In other words, for a matrix $A$ to be positive definite, the determinants of all upper-left submatrices, including the determinant of the matrix itself, must be positive. This criterion can also be extended to determine if a matrix is positive semidefinite, negative definite, or negative semidefinite by considering the signs of the determinants of the leading principal minors.

• Positive semidefinite: all leading principal minors are non-negative.
• Negative definite: the leading principal minors alternate in sign, starting with negative.
• Negative semidefinite: all leading principal minors are non-positive and alternate in sign, starting with negative.

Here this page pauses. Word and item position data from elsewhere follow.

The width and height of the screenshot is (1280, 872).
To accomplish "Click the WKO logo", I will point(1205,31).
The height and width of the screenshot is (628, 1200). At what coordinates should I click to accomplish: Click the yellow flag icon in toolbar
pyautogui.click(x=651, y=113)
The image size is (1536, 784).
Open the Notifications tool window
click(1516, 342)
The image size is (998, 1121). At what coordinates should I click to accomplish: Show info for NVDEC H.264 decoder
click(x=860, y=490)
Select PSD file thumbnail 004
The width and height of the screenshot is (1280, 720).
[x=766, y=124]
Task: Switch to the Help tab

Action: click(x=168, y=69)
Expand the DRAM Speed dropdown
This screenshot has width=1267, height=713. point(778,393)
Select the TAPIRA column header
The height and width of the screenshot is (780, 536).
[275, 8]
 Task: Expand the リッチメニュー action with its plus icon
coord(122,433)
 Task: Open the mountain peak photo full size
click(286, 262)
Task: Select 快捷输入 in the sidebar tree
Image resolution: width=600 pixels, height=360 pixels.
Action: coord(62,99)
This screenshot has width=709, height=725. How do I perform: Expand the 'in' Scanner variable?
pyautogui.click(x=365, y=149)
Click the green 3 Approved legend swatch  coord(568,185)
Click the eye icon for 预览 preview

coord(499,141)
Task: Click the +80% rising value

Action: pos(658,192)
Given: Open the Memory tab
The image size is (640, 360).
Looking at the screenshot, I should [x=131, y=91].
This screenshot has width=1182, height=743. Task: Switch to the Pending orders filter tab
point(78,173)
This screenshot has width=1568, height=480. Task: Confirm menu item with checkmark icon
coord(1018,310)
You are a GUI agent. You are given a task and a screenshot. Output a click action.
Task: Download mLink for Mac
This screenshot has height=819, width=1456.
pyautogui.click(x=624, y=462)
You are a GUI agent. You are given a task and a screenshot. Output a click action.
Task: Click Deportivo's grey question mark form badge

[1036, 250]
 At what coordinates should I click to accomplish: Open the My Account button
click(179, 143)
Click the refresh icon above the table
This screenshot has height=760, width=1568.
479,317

This criterion is particularly useful because it provides a method to verify definiteness without having to find an eigendecomposition of the matrix. It's worth noting that Sylvester's Criterion only applies to Hermitian (or real symmetric) matrices, which are equal to their own conjugate transpose.

Solution

4. Find extrema and saddle points for the following function: (10 pts.) $$ f(x,y)=3x^3+y^2+4xy-x+2 $$ Formulate Sylvester’s criterion (2 pts.).

To find the extrema and saddle points for the function $f(x,y) = 3x^3 + y^2 + 4xy - x + 2$, we first need to find the critical points by setting the first partial derivatives equal to zero, and then apply the second derivative test.

Step 1 Find the critical points

We compute the first partial derivatives $f_x$ and $f_y$, and set them equal to zero:

$$ \begin{align*} f_x &= \frac{\partial f}{\partial x} = 9x^2 + 4y - 1 \\ f_y &= \frac{\partial f}{\partial y} = 2y + 4x \end{align*} $$

We need to solve the system of equations given by $f_x = 0$ and $f_y = 0$.

Step 2 Solve for critical points

Solve the equations $9x^2 + 4y - 1 = 0$ and $2y + 4x = 0$ simultaneously.

Step 3 Second derivative test

We then compute the second partial derivatives and evaluate them at the critical points:

$$ \begin{align*} f_{xx} &= \frac{\partial^2 f}{\partial x^2} = 18x \\ f_{yy} &= \frac{\partial^2 f}{\partial y^2} = 2 \\ f_{xy} &= \frac{\partial^2 f}{\partial x \partial y} = 4 \end{align*} $$

The determinant of the Hessian matrix $H$ at a critical point $(x_0, y_0)$ is then calculated as:

$$ D = f_{xx}(x_0, y_0)f_{yy}(x_0, y_0) - \left( f_{xy}(x_0, y_0) \right)^2 $$

We use this determinant to classify each critical point.

Step 4 Sylvesters Criterion

Formulating Sylvester's Criterion involves checking the signs of the leading principal minors of the Hessian matrix of $f$, which is:

$$ H = \begin{pmatrix} f_{xx} & f_{xy} \\ f_{xy} & f_{yy} \end{pmatrix} $$

For our function, the leading principal minors are $f_{xx}$ and the determinant $D$ of the whole Hessian matrix.

Let's proceed with the calculations for steps 1 to 3 to find the critical points and use the second derivative test to classify them.

We have found the critical points of the function to be $(-1/9, 2/9)$ and $(1, -2)$.

The second partial derivatives are: $$ f_{xx} = 18x, \quad f_{yy} = 2, \quad f_{xy} = 4 $$

The determinant of the Hessian matrix $H$ as a function of $x$ is: $$ D(x) = 36x - 16 $$

We need to evaluate the second derivatives and the determinant $D$ at each critical point to classify them.

For the critical point $(-1/9, 2/9)$: $$ \begin{align*} f_{xx}(-1/9) &= 18 \cdot (-1/9) = -2 \ f_{yy}(-1/9) &= 2 \ f_{xy}(-1/9) &= 4 \ D(-1/9) &= 36 \cdot (-1/9) - 16 = -4 - 16 = -20 \end{align*} $$ Since $D(-1/9) < 0$, this point is a saddle point.

For the critical point $(1, -2)$: $$ \begin{align*} f_{xx}(1) &= 18 \cdot (1) = 18 \ f_{yy}(1) &= 2 \ f_{xy}(1) &= 4 \ D(1) &= 36 \cdot (1) - 16 = 20 \end{align*} $$ Since $D(1) > 0$ and $f_{xx}(1) > 0$, this point is a local minimum.

Now, let's formulate Sylvester's Criterion based on the Hessian matrix for this function:

Sylvester's Criterion states that a matrix is positive definite if all leading principal minors are positive. The leading principal minors of the Hessian matrix $H$ are:

1. $f_{xx}$
2. The determinant $D$

For the Hessian matrix to be positive definite at a point, we must have:

• $f_{xx} > 0$
• $D > 0$

In this case, the matrix is not positive definite at the saddle point since $D(-1/9) < 0$, but it is positive definite at the local minimum since both $f_{xx}(1) > 0$ and $D(1) > 0$.